Requirements for Internationalization Tag Set (ITS) 2.0 gathers metadata categories – essentially items like ways to indicate whether or not specific text should be translated, support for machine translation, and so forth – developed within the MultilingualWeb-LT Working Group. The proposed metadata targets web content (primarily HTML5) and “deep Web” content, such as content stored in a content management system (CMS) or XML files from which HTML pages are generated, that facilitates its interaction with multilingual technologies and localization processes.
In order to ensure that the proposed metadata categories reflect the needs of the organizations that produce and translate content, interested parties should review the document and send comments to email@example.com. (You can also join the public discussion list and view its archive). We also invite you to review the issues discussed within the Working Group.
We will discuss the draft at the upcoming MultilingualWeb workshop and plan to publish a new version of the document incorporating public feedback by the end of June 2012, followed by a first draft publication of the ITS 2.0 specification.
(If you are interested in taking a more active role in working on ITS 2.0 you may also register for the Dublin workshop, at no fee, until May 30. See the call for participation for more details.)
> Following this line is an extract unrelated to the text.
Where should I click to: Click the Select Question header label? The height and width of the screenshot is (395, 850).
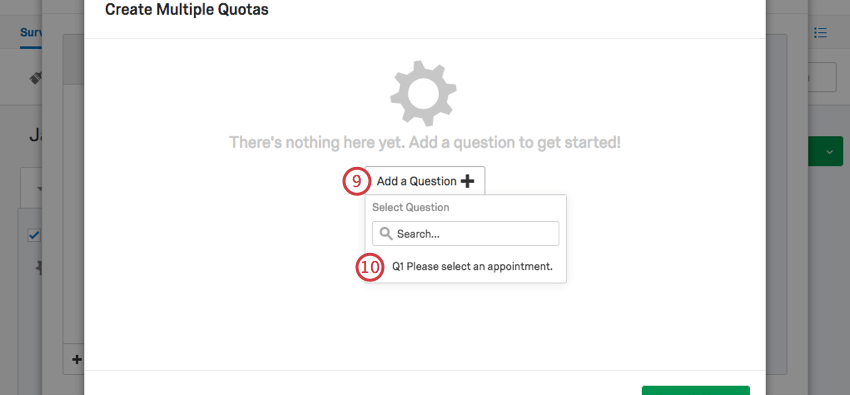point(410,208)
Editors: Dave Lewis (TCD), Arle Lommel (DFKI), Felix Sasaki (DFKI/W3C Fellow)
The program has been published for the upcoming W3C MultilingualWeb workshop on Linked Open Data and the MultilingualWeb-LT Project Requirements in Dublin, 11–13 June 2012.
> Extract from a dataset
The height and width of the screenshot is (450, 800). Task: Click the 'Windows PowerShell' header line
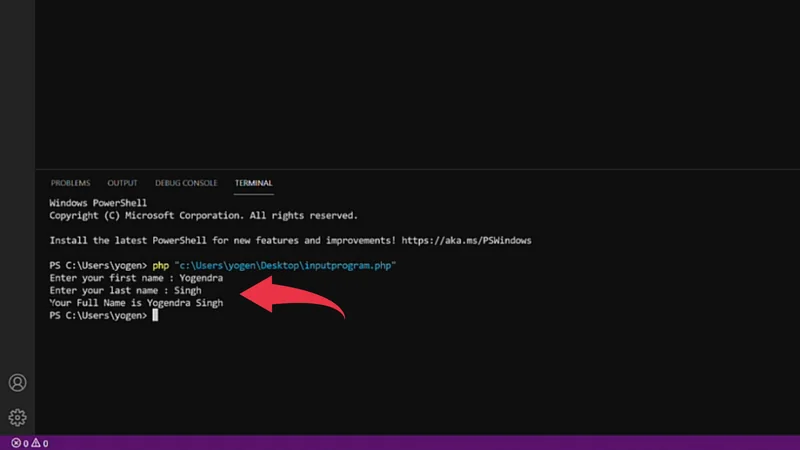(x=98, y=203)
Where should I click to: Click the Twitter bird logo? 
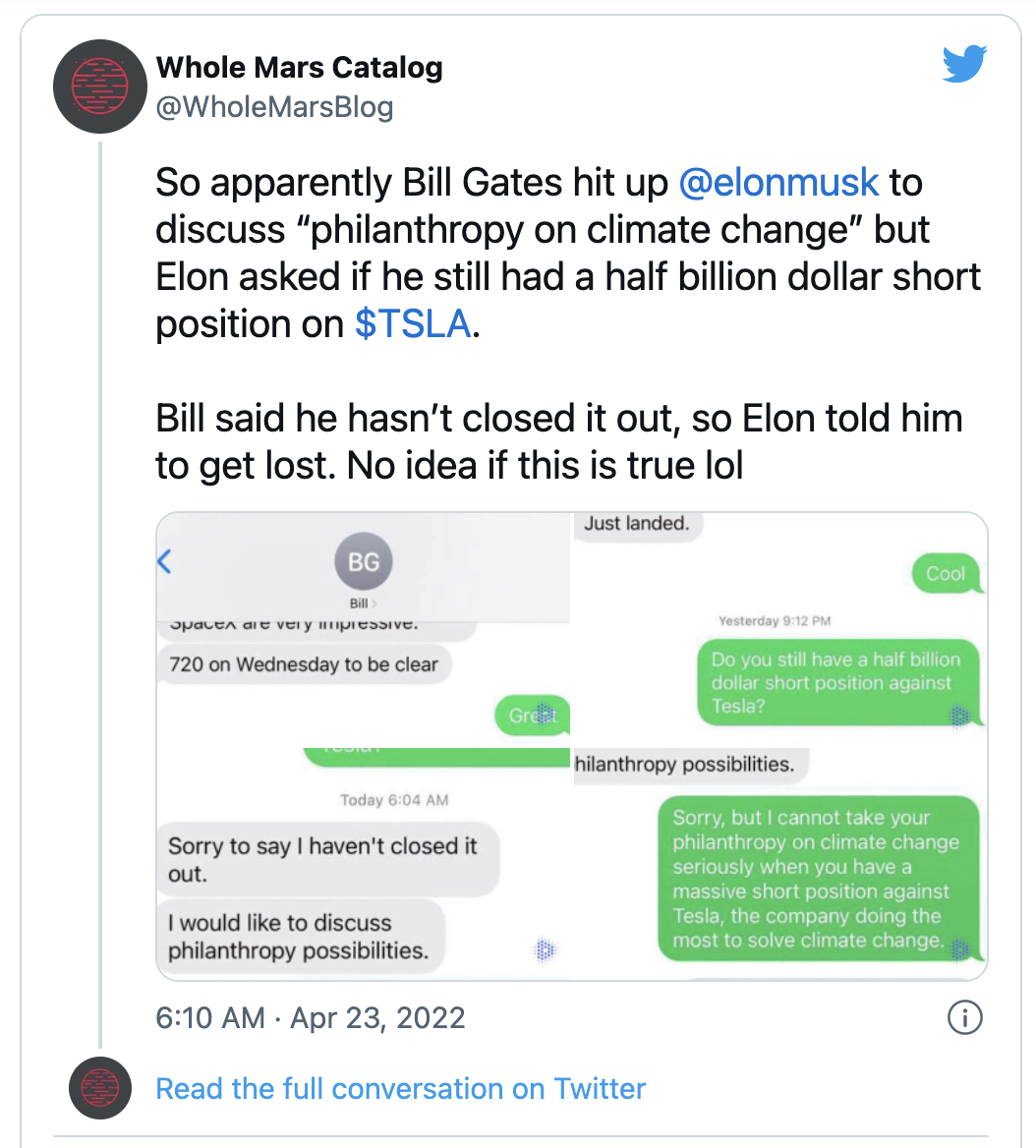[963, 65]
Divided into two portions, the first day (11 June) will focus on Linked Open Data. The keynote presentation will be given by David Orban, CEO of dotSUB, who will be followed by a full day of presentations on various aspects of Linked Open Data. The following two days will deal more specifically with development of the MultilingualWeb-LT project’s requirements document. Speakers come from organizations like Adobe Systems, the European Commission, the World Wide Web Consortium, and leading research institutions from around the world.
See the Call for Participation for details about how to register for the workshop. Participation in the workshop is free.
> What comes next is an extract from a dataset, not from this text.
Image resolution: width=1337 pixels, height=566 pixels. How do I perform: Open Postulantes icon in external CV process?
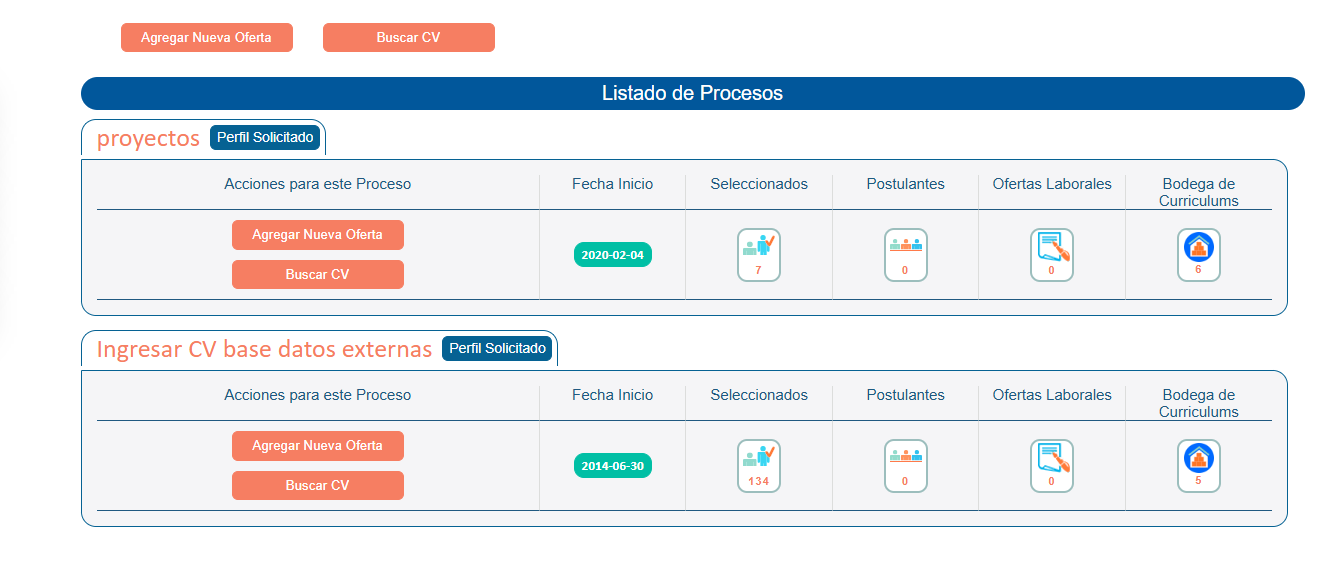pos(905,466)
Important: The deadline for registration is May 30. Please be sure to register by then.
The MultilingualWeb workshops, funded by the European Commission and coordinated by the W3C, looks at best practices and standards related to all aspects of creating, localizing and deploying the multilingual Web. The workshops are successful because they attracted a wide range of participants, from fields such as localization, language technology, browser development, content authoring and tool development, etc., to create a holistic view of the interoperability needs of the multilingual Web.
We look forward to seeing you in Dublin!
The deadline for submissions to speak at the Multilingual Web – Linked Open Data and MultilingualWeb-LT Requirements in Dublin has been extended until 9 May. We are building a strong program with expected contributions from Adobe, the Centre for Next Generation Localisation, the Italian National Research Council (CNR), the European Commission, Google, and many others, and we will be filling the remaining slots soon.
If you want to speak at the event register as soon as possible.
This MultilingualWeb workshop will be held in Dublin, Ireland, hosted by Trinity College Dublin.
The purpose of this workshop is two-fold: first, to discuss the intersection between Linked Open Data and Multilingual Technologies (11 June), and second, to discuss Requirements of the W3C MultilingualWeb-LT Working Group (12 – 13 June). We expect that both topics will attract an overlapping set of participants, and we hope to increase the overlap by this workshop.